Source passage -
Start of Block

Matthew N. Hannah

Open Refine

Image

Download Open Refine Here

Often when working in DH, you’ll need to begin collecting materials into spreadsheets to work with in various tools. Many of the tools we’ll be using will require you to collect data into spreadsheets to use and such data can contain errors or mistakes. Open Refine allows you to work with messy data at scale, data that isn’t perfect.

  1. Find where you extracted your Open Refine folder. Click on the folder, and open the application. Open Refine is a web server that you download and access via a web browser. This black loading screen is simply the back end of Open Refine.

  2. Choose Files. Note the different file types Open Refine will accept. Notice you can use Google Data documents too such as Google Sheets. You can also connect to a database if you have connection information.

image

  1. Find the Titanic Passenger List I sent you, which you’ll notice is saved in a CSV file. CSV means comma separated values and refers to a way of organizing data as you’ll see. Click Next.

  2. Open Refine reads our spreadsheet and tries to determine where columns should go, giving us a preview of our data. We can choose some different parsings, but we want CSV. We can also choose to ignore the first few lines if we want. Try 5. We can also parse the first line to appear as column headers rather than in our spreadsheet. This is important if you have explanatory info in the spreadsheet or if you have column headings like we do here. We can also choose how many rows we want to load into our data set.

End of Block

Dataset extract -
Start of Block

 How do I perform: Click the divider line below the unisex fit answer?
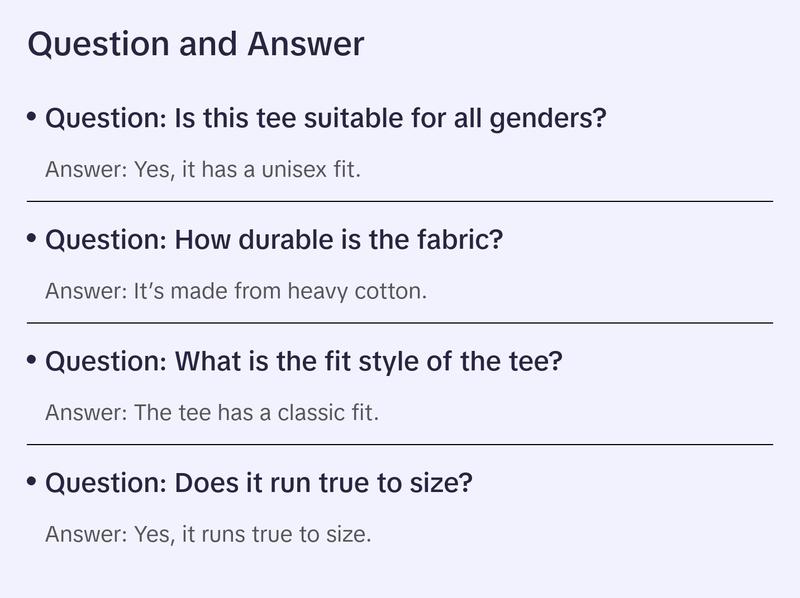(400, 201)
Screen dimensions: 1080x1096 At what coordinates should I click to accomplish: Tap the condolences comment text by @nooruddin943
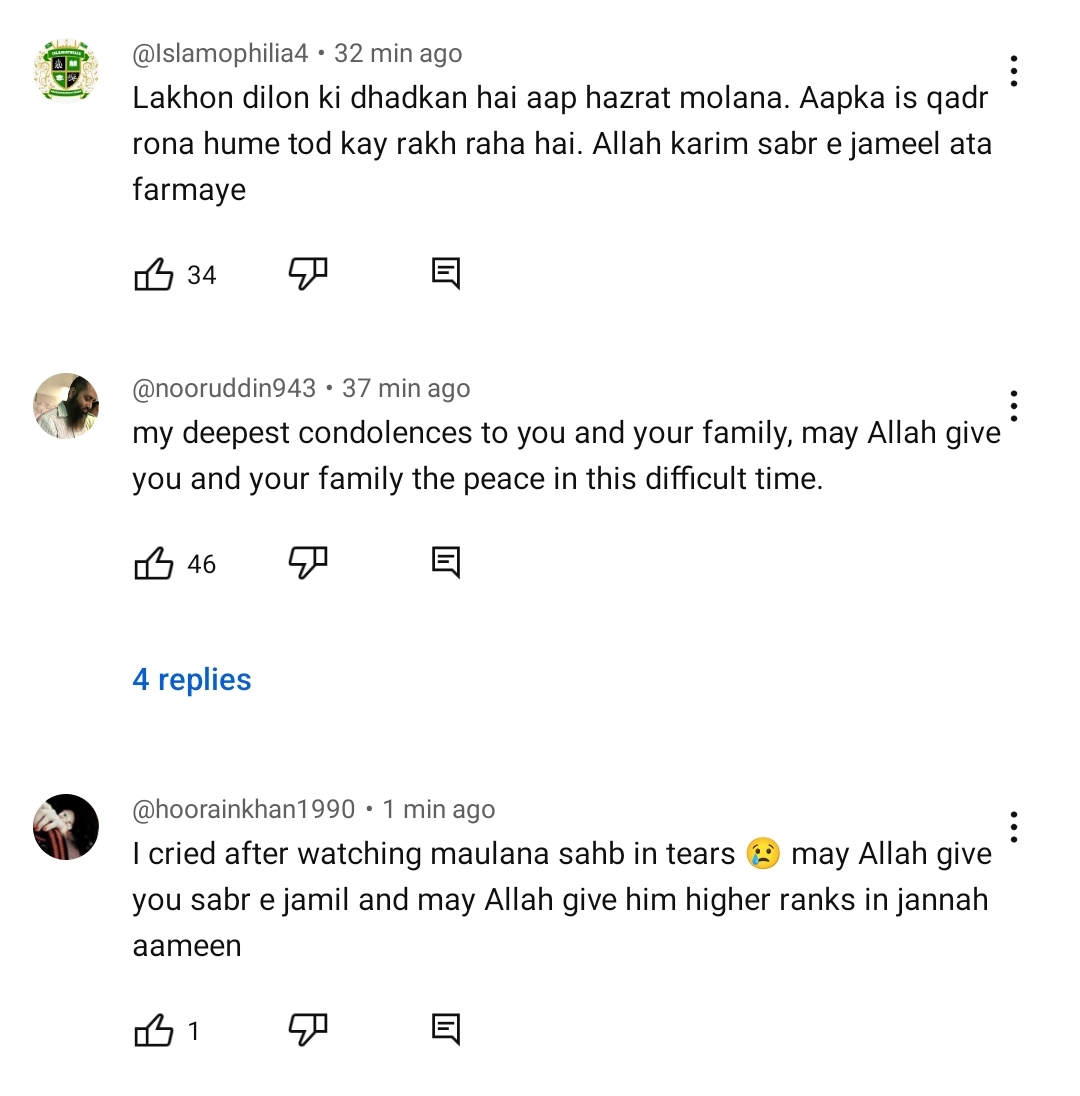(x=566, y=456)
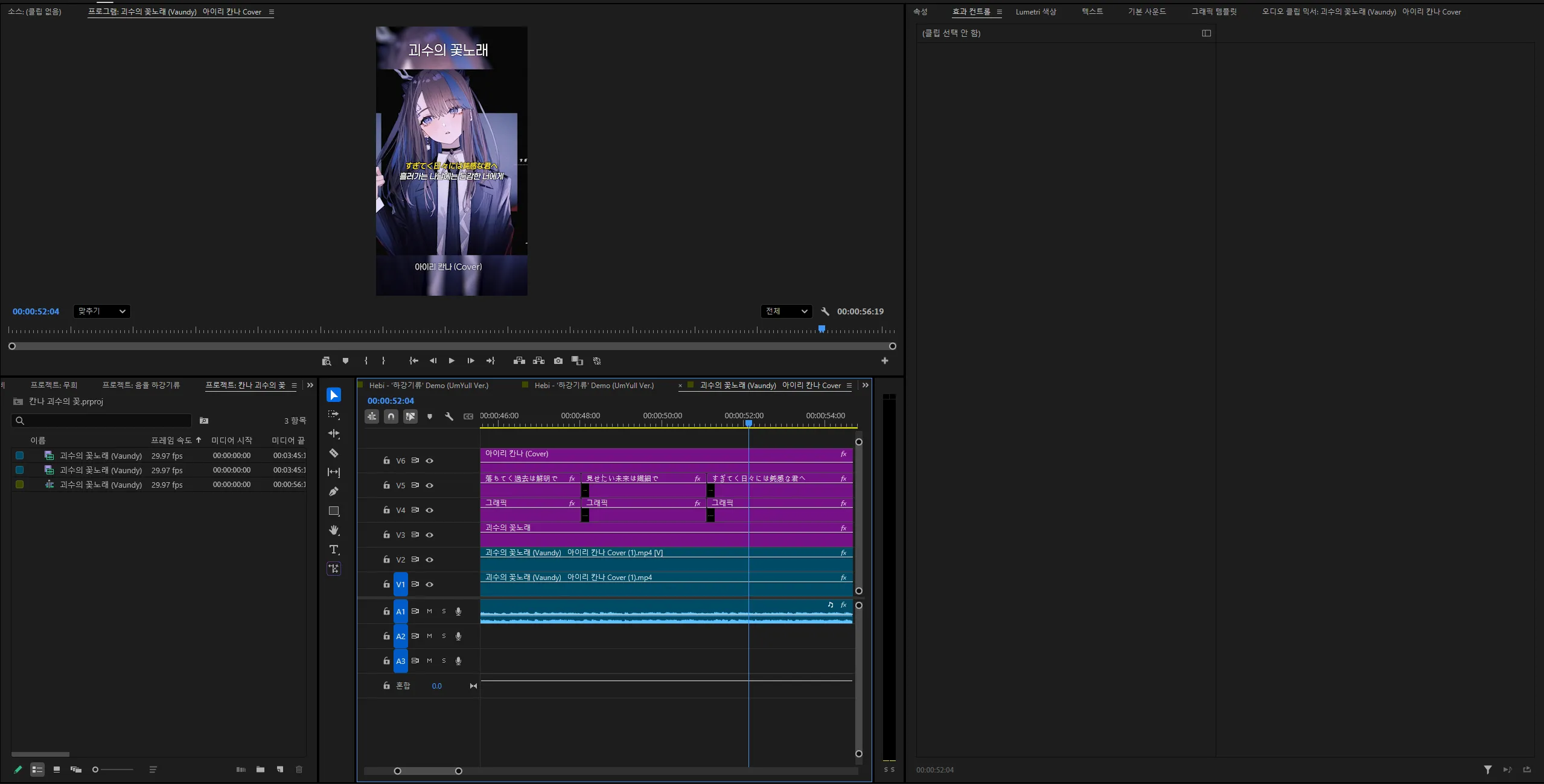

End of Block

Questions to answer -
**A.** Set down the passage of the Open Refine tutorial between "Matthew N. Hannah" and "that isn’t perfect.", inclusive.
**B.** Answer these questions using the Open Refine tutorial:
(i) What does CSV stand for?
(ii) What does the tutorial say Open Refine is, and how is it accessed?
(iii) How many lines does the tutorial suggest trying to ignore?

Answers to the exercise -
**A.**
Matthew N. Hannah

Open Refine

Image

Download Open Refine Here

Often when working in DH, you’ll need to begin collecting materials into spreadsheets to work with in various tools. Many of the tools we’ll be using will require you to collect data into spreadsheets to use and such data can contain errors or mistakes. Open Refine allows you to work with messy data at scale, data that isn’t perfect.

**B.**
(i) Comma separated values.
(ii) It is a web server that you download and access via a web browser.
(iii) 5.